South Korea has joined a bitter diplomatic spat over China's unilateral imposition of an air defence zone above a disputed part of the East China Sea by flying a military plane through it.

Seoul said that a navy P-3C maritime patrol aircraft conducted a routine flight inside China's new Air Defence Identification Zone (ADIZ) without notifying Chinese authorities as requested by Beijing.

The aircraft hovered over a submerged undersea shelf that South Korea said was part of its territory.

A South Korean military source told the Chosun Ilbo newspaper that Japanese authorities were alerted, since the rock lies inside an air defence zone set up by Tokyo in 1969, which Seoul recognises.

Japan said that it too had conducted a flight in defiance of Beijing's rules.

The flights came after a Chinese general warned that Beijing had the right to shoot down "hostile aircraft" entering the ADIZ. Beijing has not responded to the latest "incursion".

Xinhua quoted ministry spokesman Qin Gang saying that all flight operations over the area were proceeding smoothly.

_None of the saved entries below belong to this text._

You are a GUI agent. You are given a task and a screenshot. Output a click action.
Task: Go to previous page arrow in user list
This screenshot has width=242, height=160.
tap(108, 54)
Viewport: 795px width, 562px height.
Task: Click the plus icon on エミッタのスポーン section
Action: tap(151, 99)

China established the ADIZ with the demand that identification and a flight plan had to be provided on all aircraft passing through it.

The move was regarded as a provocation by Japan, as the ADIZ largely overlaps with its zone set up in 1969 and extends Beijing's aerial authority over a disputed group of islands known as Diaoyu in China and Senkaku in Japan, which have been subject to ownership rows for decades.

Washington, which is tied by a security treaty to provide Tokyo with military support whenever a Japanese-administered territory is under attack, and Australia also condemned the air defence area as illegal and destabilising.

China's defence ministry rebuffed criticism and said it had no intention of backtracking.

"Japan consistently blames others and smears the name of other countries but never examines its own conduct," defence ministry spokesman, Yang Yujun said

"If they want [the ADIZ] revoked, then we would ask that Japan revoke its own air defence identification zone first. China will then reconsider the request in 44 years."

The USS George Washington aircraft carrier was in the region as part of a joint military drill with Japan's Maritime Self-Defence Force southeast of the southern Japanese islands of Okinawa.